While lenders are always interested in lending money and finding new clients to lend to, they are also always looking to reduce the risk associated with lending. Credit scores are one of the most used and most convenient ways to assess this risk. There are of course many other ways to evaluate the risk of lending, including but not limited to credit history, income, overall financial health and the bankruptcy score.
The average Canadian typically has never heard of the bankruptcy score, it’s a little known form of risk evaluation and assesses your overall creditworthiness.

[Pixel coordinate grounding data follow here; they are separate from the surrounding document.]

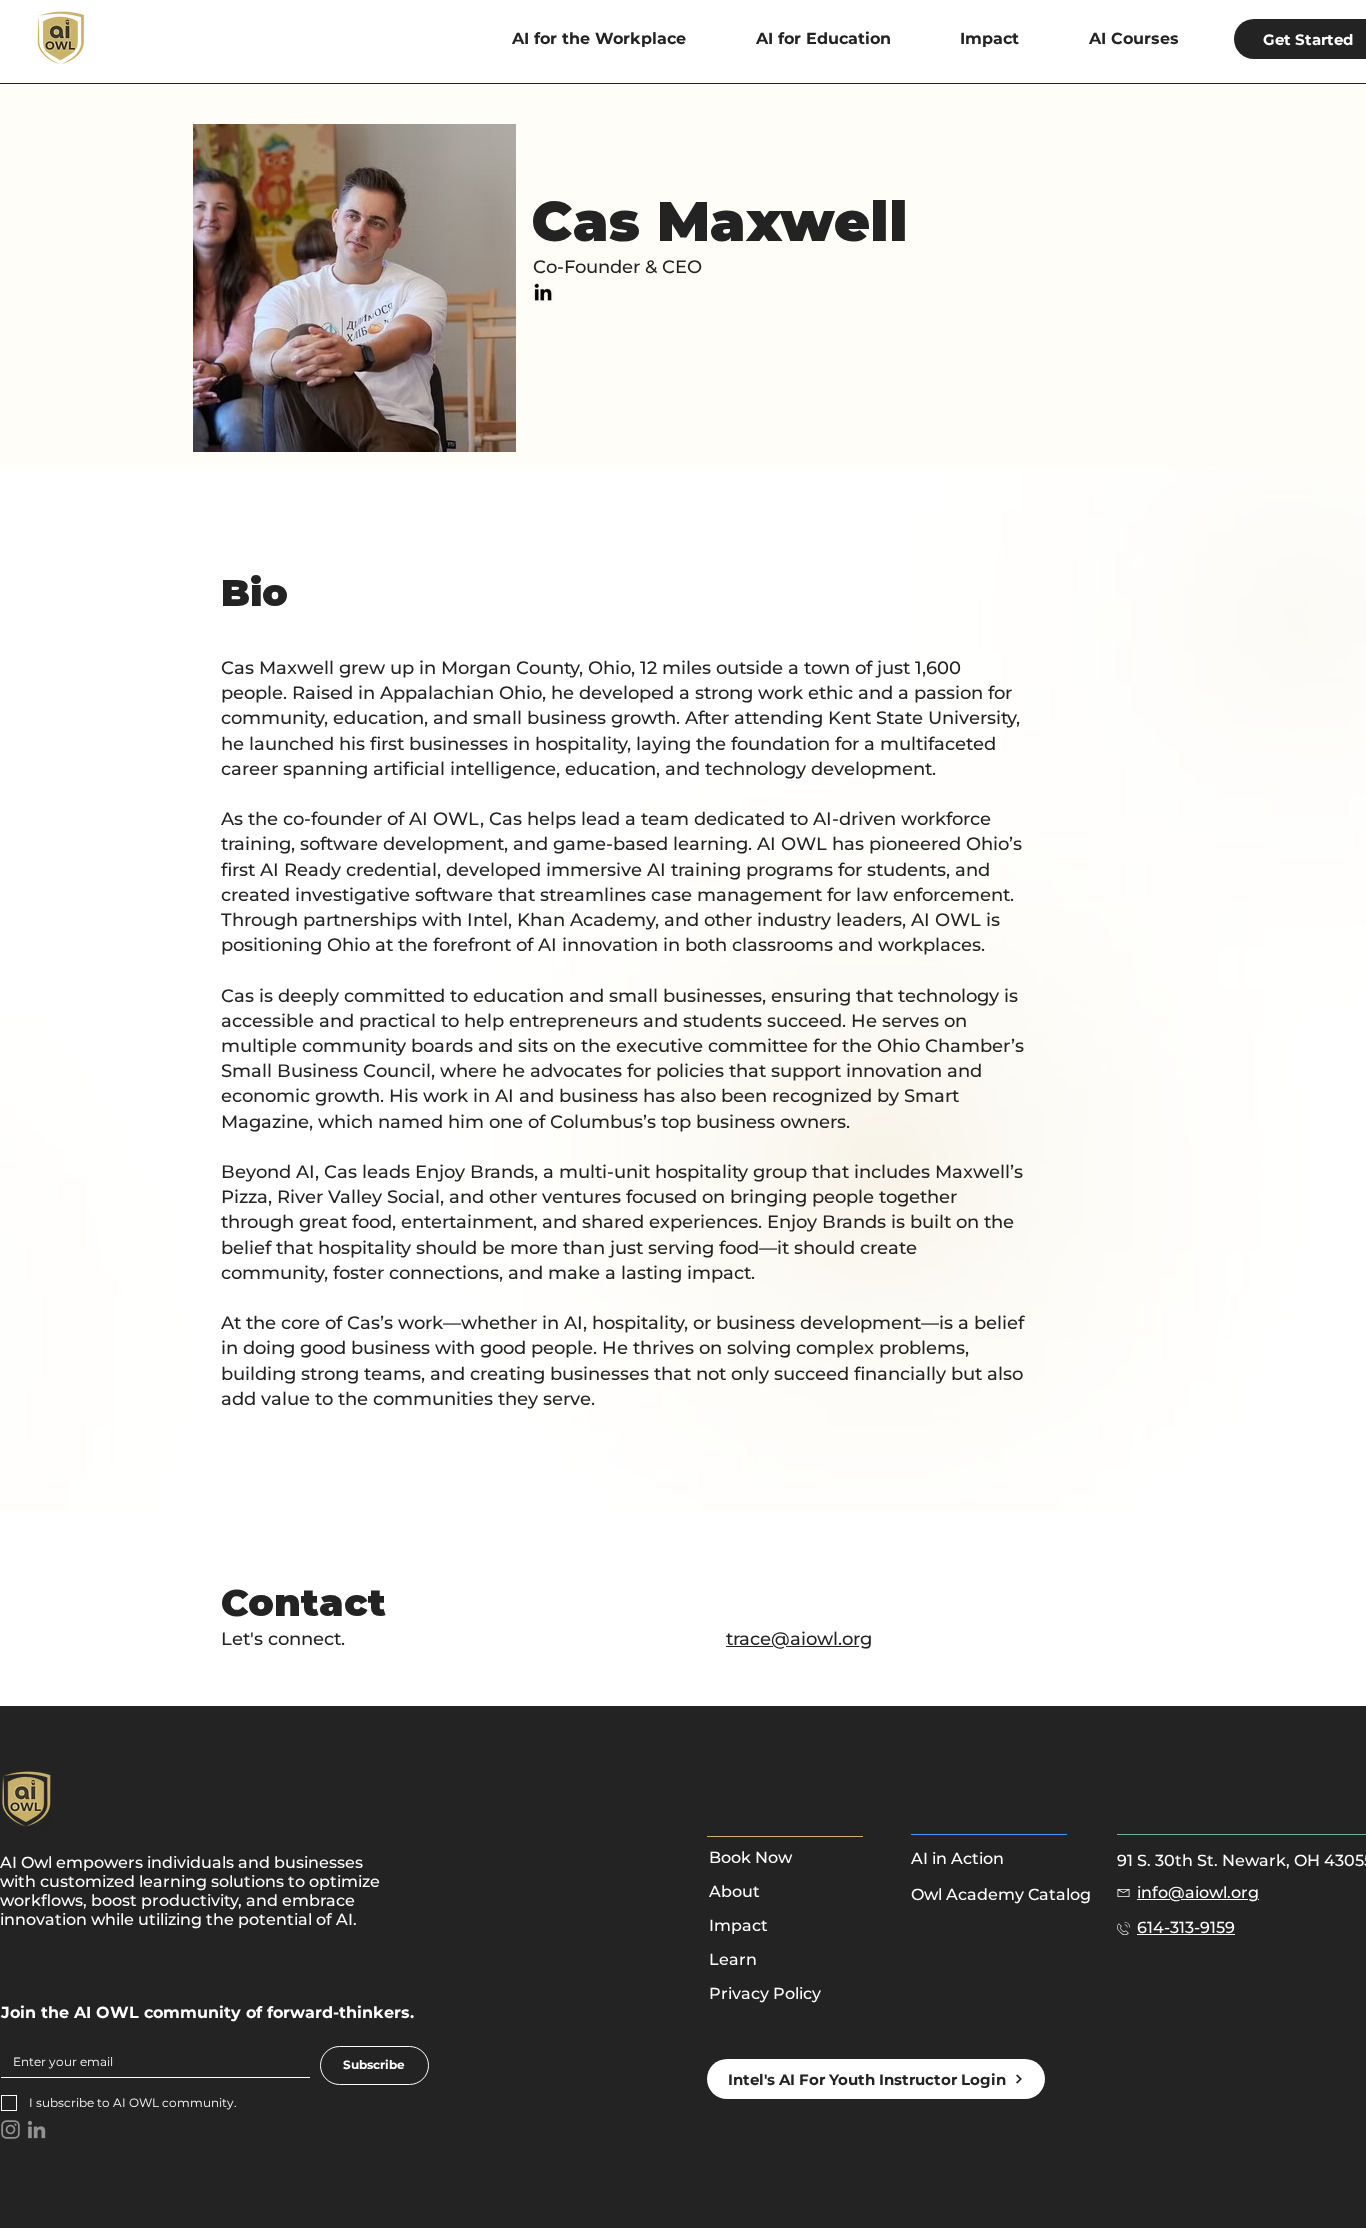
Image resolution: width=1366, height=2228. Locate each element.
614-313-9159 (1186, 1927)
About (734, 1891)
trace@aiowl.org (799, 1639)
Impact (738, 1925)
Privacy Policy (765, 1993)
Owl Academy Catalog (1001, 1894)
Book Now (750, 1857)
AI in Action (957, 1858)
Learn (733, 1959)
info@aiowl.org (1198, 1892)
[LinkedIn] (543, 292)
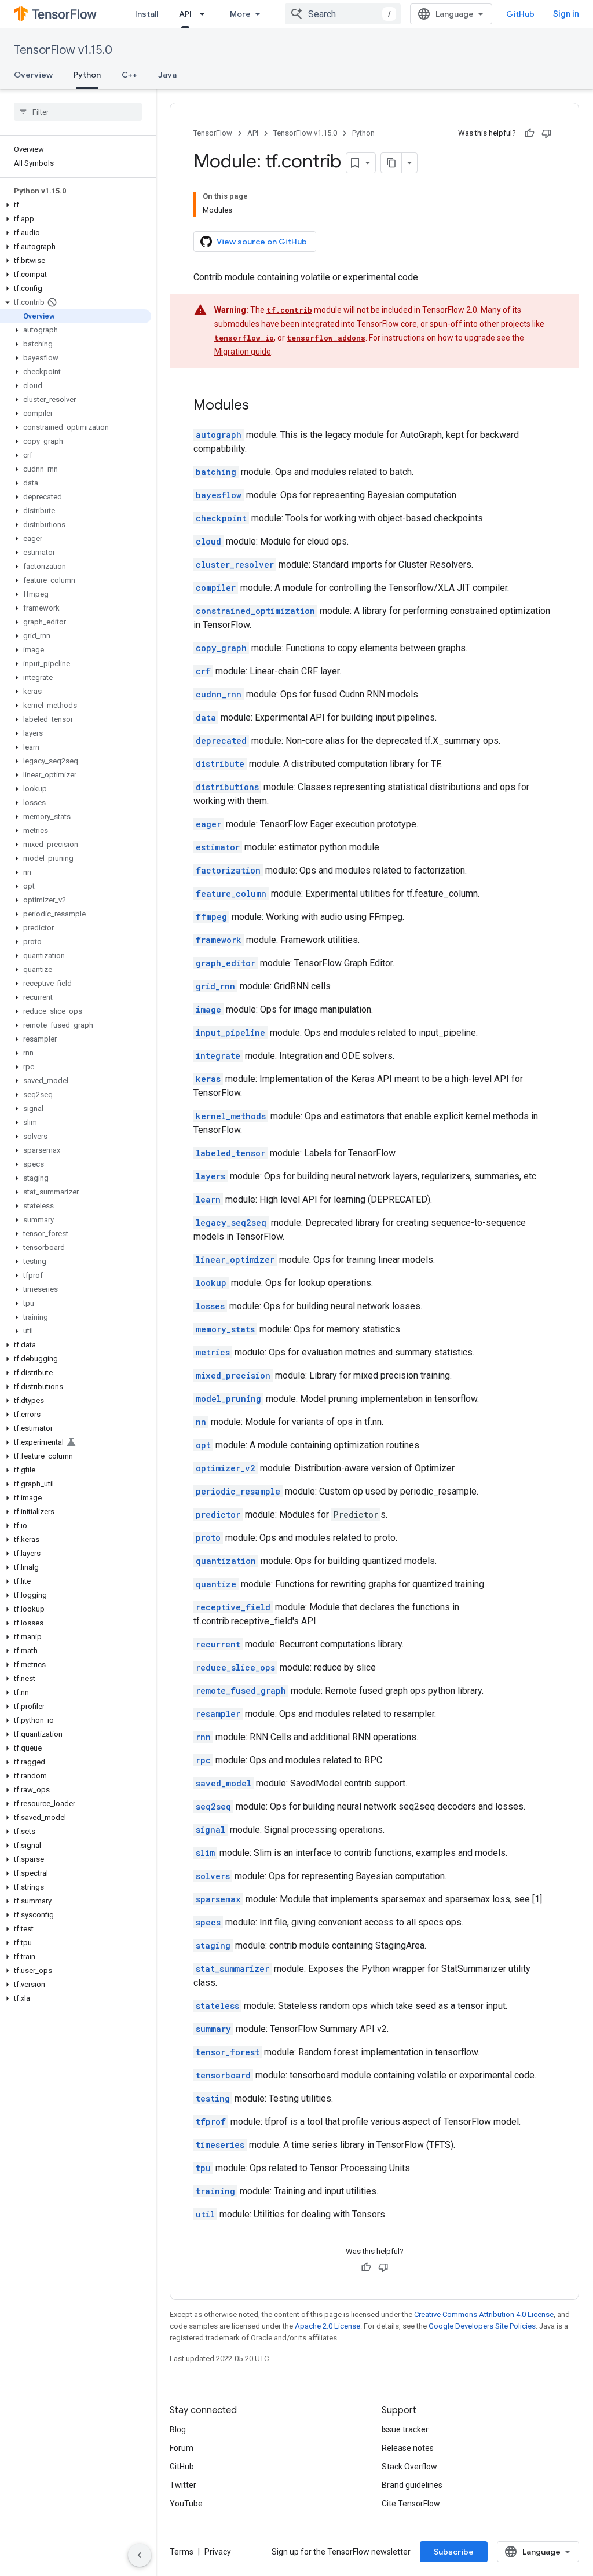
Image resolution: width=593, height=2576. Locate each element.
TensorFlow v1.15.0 (63, 50)
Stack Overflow (409, 2466)
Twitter (183, 2485)
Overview (33, 75)
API (185, 14)
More (240, 14)
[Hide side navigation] (139, 2555)
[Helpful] (529, 133)
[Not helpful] (546, 133)
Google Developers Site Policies (482, 2326)
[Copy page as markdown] (391, 163)
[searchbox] (78, 112)
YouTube (186, 2503)
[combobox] (343, 13)
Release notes (408, 2448)
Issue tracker (405, 2429)
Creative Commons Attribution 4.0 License (484, 2314)
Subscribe (454, 2551)
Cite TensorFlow (411, 2503)
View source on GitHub (262, 241)
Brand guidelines (412, 2485)
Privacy (217, 2551)
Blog (178, 2429)
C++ (129, 75)
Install (146, 14)
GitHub (520, 14)
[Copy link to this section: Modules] (260, 406)
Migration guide (242, 351)
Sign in (566, 14)
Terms (181, 2551)
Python (87, 75)
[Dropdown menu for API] (205, 14)
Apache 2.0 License (327, 2326)
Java (167, 75)
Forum (181, 2448)
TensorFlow (212, 133)
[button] (75, 205)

Learn more about bankruptcy in Canada here.
How does it work?
Your bankruptcy score evaluates the probability of you needing to file for bankruptcy within a specific amount of time, typically a 24 month period. This affects your creditworthiness because people who have a high risk of potentially needing to file for bankruptcy are less desirable candidates for loans.
When you file for bankruptcy, your lenders will need to absorb the losses associated with your unpaid loans. A bankruptcy score allows your potential lenders to evaluate the risk that any loan they give you will end up completely uncollectible.
The bankruptcy score is often described as secretive as you’re unable to purchase your bankruptcy score like you can with a credit score. A bankruptcy score is meant specifically for use by lenders. There are no specific rules for how lenders must calculate a bankruptcy score. For some lenders, the higher the bankruptcy score the better, and for others the lower the bankruptcy score the better.
Is it similar to a credit score?
Yes and no. Both a credit score and a bankruptcy score allow a potential borrower to assess your creditworthiness, but after this similarity they are in fact quite different. You want your credit score to be high in order to qualify for the loan you need and the interest rate you want. While on the other hand you probably have no idea what your bankruptcy score is.
Someone who has a high risk of filing for bankruptcy could have a good credit score. Bankruptcy scores and credit scores each assess a different type of risk; this is why both are necessary for a lender to properly evaluate a potential new borrower.
Typically a person who is on the verge of needing to file for bankruptcy will communicate certain credit behaviours. Here are a few of the factors what affect how a bankruptcy score is calculated:
- An increase in the amount of credit a consumer is using.
- A lot of new loans, credit cards and payday loans.
- Carry a heavy debt burden are a long period of time.
- When it’s obvious that a consumer is living off their credit cards.
Please keep in mind that these are general guide lines and that most lenders have their own specific ways of calculating and using a bankruptcy score.
Click here for all the information you need on credit scores in Canada.
How to Improve Your Bankruptcy Score
Since bankruptcy scores are so secretive and there aren’t any hard and fast rules, it’s relatively hard to say how someone can work towards improving their score. But generally speaking, if you’re being turned down for a loan because you have a bad bankruptcy score, you need to work on your overall financial health.
This can be done by putting into action many of the same changes you would make if you were trying to improve your credit score.
- Work to pay off the majority of your debts.
- Always pay your bills on time and in full.
- Continue to responsibly y use some of your credit.
- Finally, pay particular attention to how much of your available credit you’re using. Several maxed out credit cards are definitely a red flag that all lenders look for.
Dealing with Debt
If you truly need to file for bankruptcy you should not hesitate to seek the advice and help of a professional Licensed Insolvency Trustee. They can provide you with the counselling you need to make sure you deal with your debt issues. This way you can start working toward improving both your credit score and bankruptcy score and create a better financial future for yourself.